Motivation is an important but sometimes forgotten part of horse training. Being mindful about what training method you use, and how it motivates your horse, can make a huge difference in the training progress and your relationship with your horse.


“There are many ways to motivate horses. I am not to say that one motivator is better than another. My point with this summary of methods is that we, as horse trainers, have many options when it comes to motivating our equine partners. Mix and match, use whatever is appropriate, and if your horse has done really well, give a big reward."

1. Negative Reinforcement

The most commonly used training method is to use pressure to get a horse to do something, and then take the pressure away when the horse does it. This works very well. Horses always seek towards the least amount of pressure, and have a good memory of what makes the pressure go away. But it is very important to release the pressure in the right moment.

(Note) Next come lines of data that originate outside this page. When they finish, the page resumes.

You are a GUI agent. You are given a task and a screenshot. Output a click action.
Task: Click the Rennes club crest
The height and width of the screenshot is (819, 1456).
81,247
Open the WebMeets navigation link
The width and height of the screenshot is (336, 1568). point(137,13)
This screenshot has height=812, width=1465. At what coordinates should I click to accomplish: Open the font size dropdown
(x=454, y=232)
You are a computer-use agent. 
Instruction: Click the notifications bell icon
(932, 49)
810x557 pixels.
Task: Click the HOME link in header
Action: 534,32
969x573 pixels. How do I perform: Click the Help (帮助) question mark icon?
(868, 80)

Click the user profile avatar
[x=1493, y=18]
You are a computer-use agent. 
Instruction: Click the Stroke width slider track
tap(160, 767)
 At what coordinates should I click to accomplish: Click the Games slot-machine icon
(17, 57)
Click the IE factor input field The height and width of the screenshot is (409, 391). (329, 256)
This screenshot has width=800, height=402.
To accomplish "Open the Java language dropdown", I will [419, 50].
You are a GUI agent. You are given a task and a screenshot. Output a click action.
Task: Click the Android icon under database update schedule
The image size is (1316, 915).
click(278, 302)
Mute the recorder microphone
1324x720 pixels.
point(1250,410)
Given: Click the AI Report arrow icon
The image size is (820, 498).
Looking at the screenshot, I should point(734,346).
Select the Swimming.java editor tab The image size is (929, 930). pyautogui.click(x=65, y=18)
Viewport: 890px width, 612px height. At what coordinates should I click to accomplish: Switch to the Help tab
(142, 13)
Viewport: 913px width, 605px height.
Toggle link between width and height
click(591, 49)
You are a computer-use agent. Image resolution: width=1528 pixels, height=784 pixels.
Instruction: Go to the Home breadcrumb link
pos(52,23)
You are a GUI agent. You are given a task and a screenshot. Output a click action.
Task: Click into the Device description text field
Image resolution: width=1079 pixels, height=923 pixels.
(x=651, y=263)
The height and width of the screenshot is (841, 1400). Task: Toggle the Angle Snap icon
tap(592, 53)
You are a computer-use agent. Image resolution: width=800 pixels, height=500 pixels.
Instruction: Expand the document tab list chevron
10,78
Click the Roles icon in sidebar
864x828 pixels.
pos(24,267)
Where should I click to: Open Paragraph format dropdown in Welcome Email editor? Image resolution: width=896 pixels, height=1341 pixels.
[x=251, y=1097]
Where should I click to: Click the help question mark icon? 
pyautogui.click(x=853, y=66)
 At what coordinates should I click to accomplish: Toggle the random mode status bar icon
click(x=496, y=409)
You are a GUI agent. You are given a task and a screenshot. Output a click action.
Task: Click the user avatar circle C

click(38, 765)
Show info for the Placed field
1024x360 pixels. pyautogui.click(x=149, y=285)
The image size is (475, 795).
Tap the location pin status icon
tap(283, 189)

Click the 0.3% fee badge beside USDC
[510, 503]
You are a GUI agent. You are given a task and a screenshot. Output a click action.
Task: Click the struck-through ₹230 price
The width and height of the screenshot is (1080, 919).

Simply told, every time you let go, you push the save button on the horse. This applies to lifting legs, giving dewormer, leading or riding. It is when you release the pressure that the horse realizes it has done the right thing, not when you apply it.


Negative reinforcement is sometimes combined or confused with positive punishment. Positive punishment is when you punish a horse for doing wrong, or when pressure becomes punishment. There is a fine line between pressure and punishment. Crossing that line often occurs when the horse wants to go somewhere the rider does not. Or when the rider wants to go somewhere the horse does not. If we as riders focus more on teaching our horses to respond to subtle cues than getting our will, pressure is less likely to escalate to positive punishment. It is also important to keep in mind that when pressure becomes constant nagging, horses will ignore it.


2. Approach and Retreat

Horses are less afraid of objects retreating from them than objects that are approaching them. They are also less afraid of things they initiate to touch themselves, than things that are forced upon them. They also like to chase stuff.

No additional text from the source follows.